(Material aus einer Datensammlung)
══════════════════════════════

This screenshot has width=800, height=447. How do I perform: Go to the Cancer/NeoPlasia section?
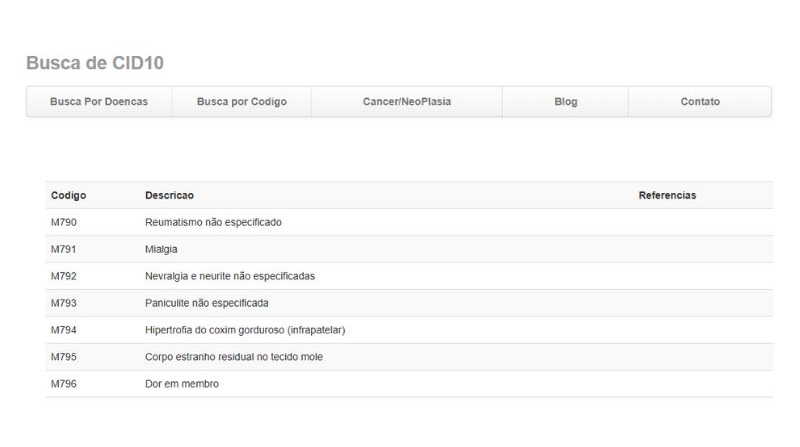pyautogui.click(x=406, y=101)
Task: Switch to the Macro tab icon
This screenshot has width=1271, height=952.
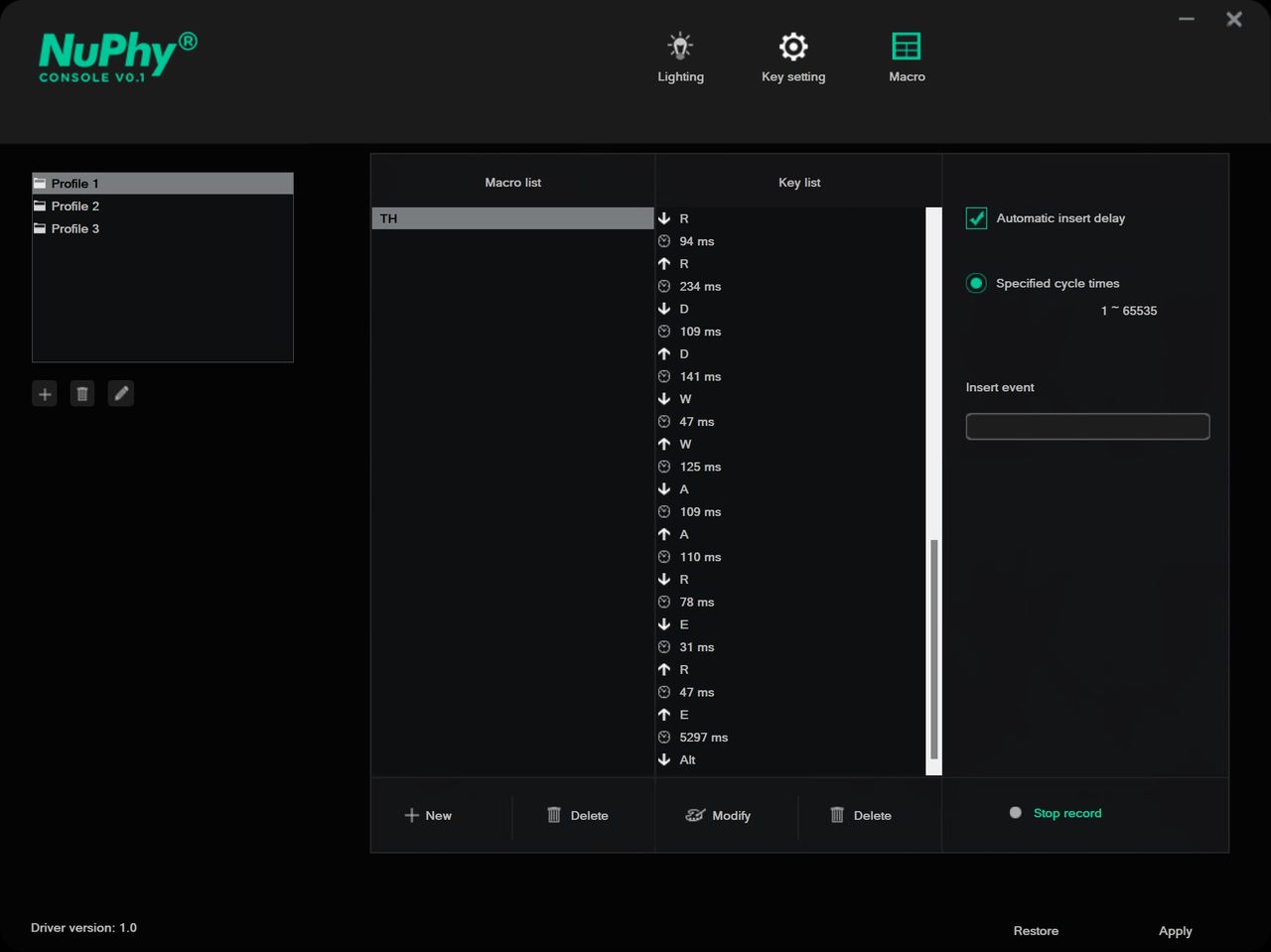Action: [907, 47]
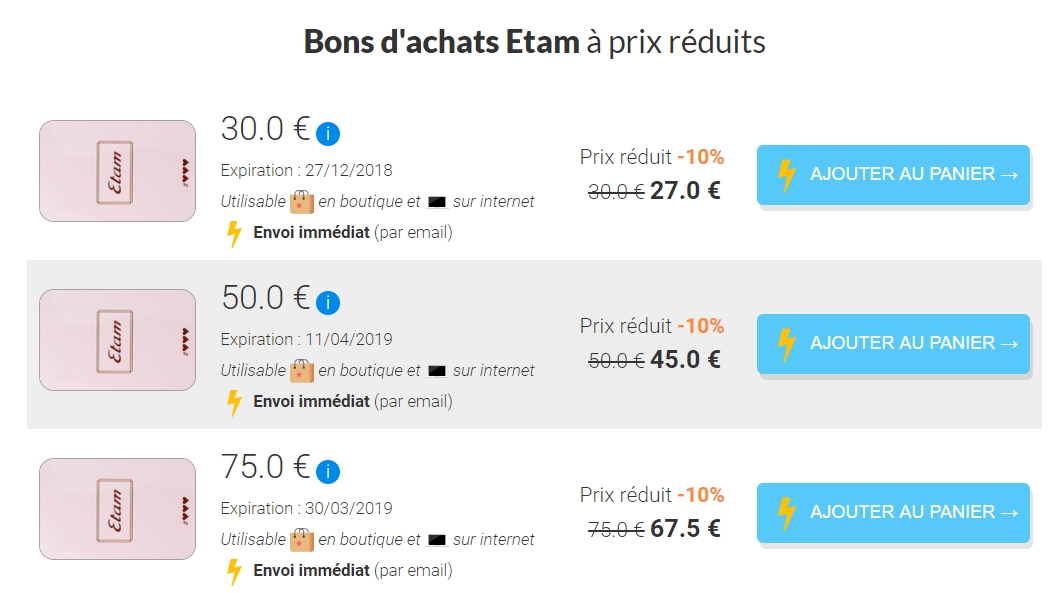The image size is (1053, 593).
Task: Click lightning bolt next to 75 € Envoi immédiat
Action: (x=234, y=572)
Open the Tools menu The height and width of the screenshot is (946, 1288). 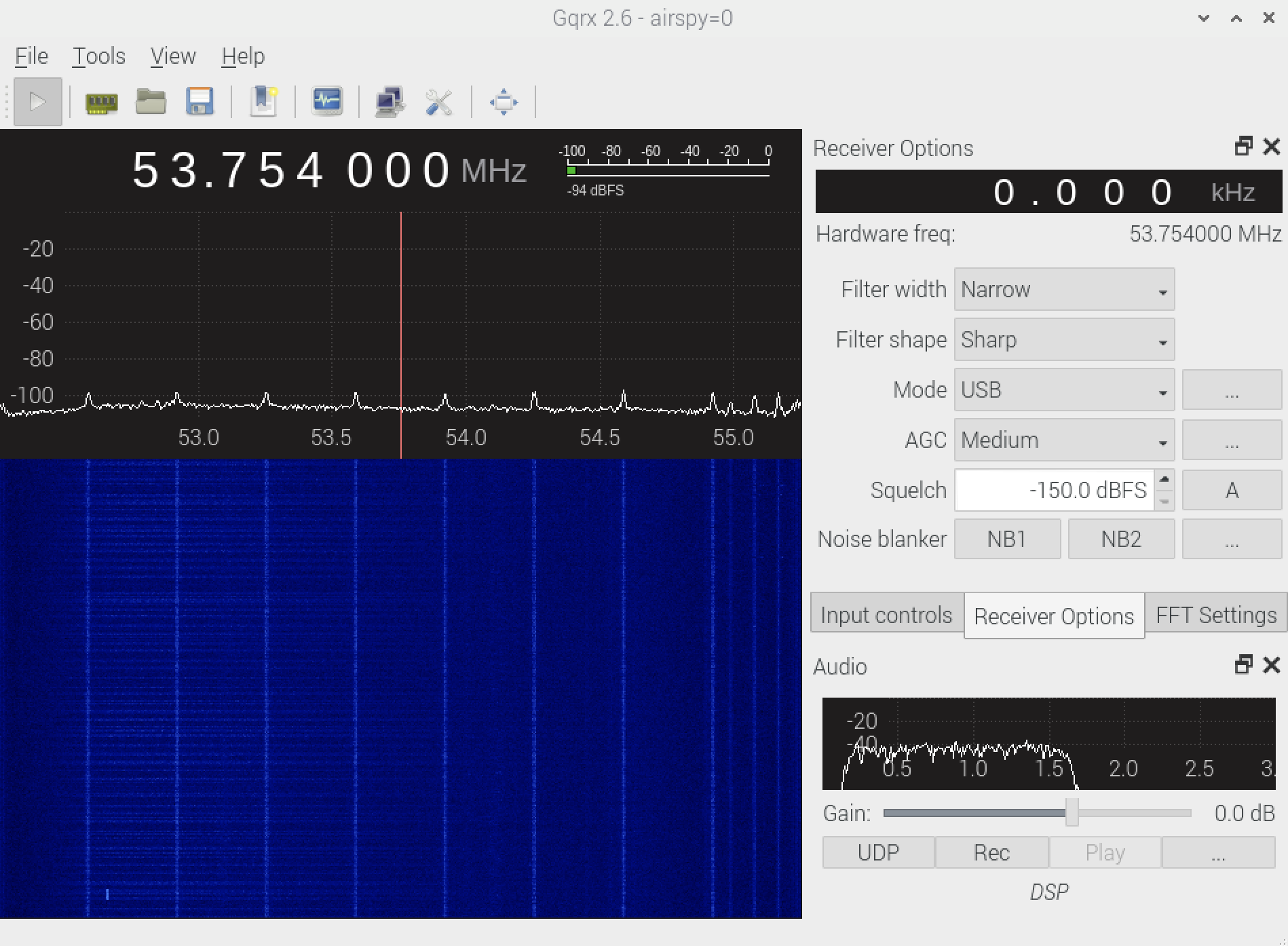tap(99, 56)
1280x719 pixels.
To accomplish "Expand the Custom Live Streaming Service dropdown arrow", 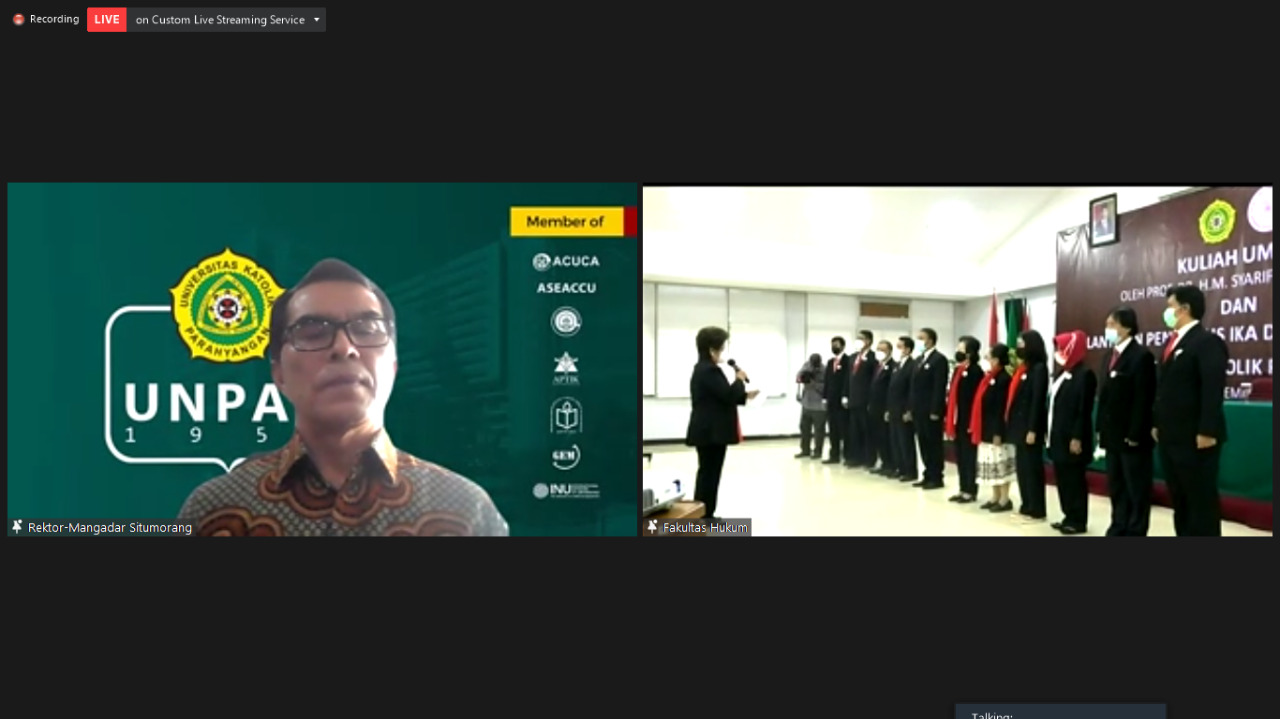I will click(x=317, y=20).
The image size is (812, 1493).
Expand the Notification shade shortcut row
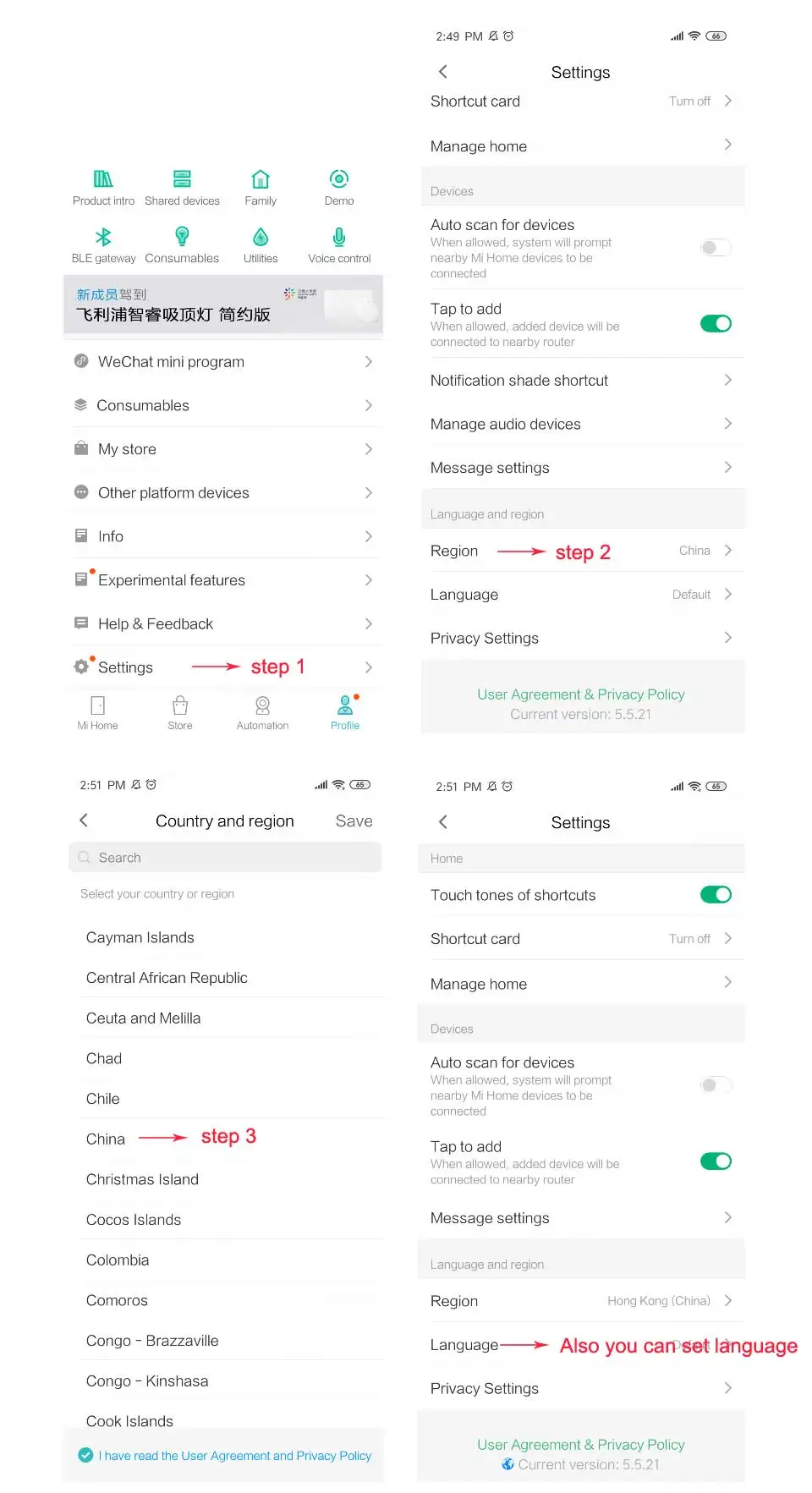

══════════════════════════════

#### Aufgabenbeschreibung
Gib die Zeilen vom Anfang des Materials bis einschließlich der Zeile mit „Action: (x=234, y=572)“ wortgetreu wieder und lass die Bilder dabei weg.

#### Ausgabe
This screenshot has width=800, height=447. How do I perform: Go to the Cancer/NeoPlasia section?
pyautogui.click(x=406, y=101)
Task: Switch to the Macro tab icon
This screenshot has width=1271, height=952.
Action: [907, 47]
The image size is (1053, 593).
Task: Click lightning bolt next to 75 € Envoi immédiat
Action: (x=234, y=572)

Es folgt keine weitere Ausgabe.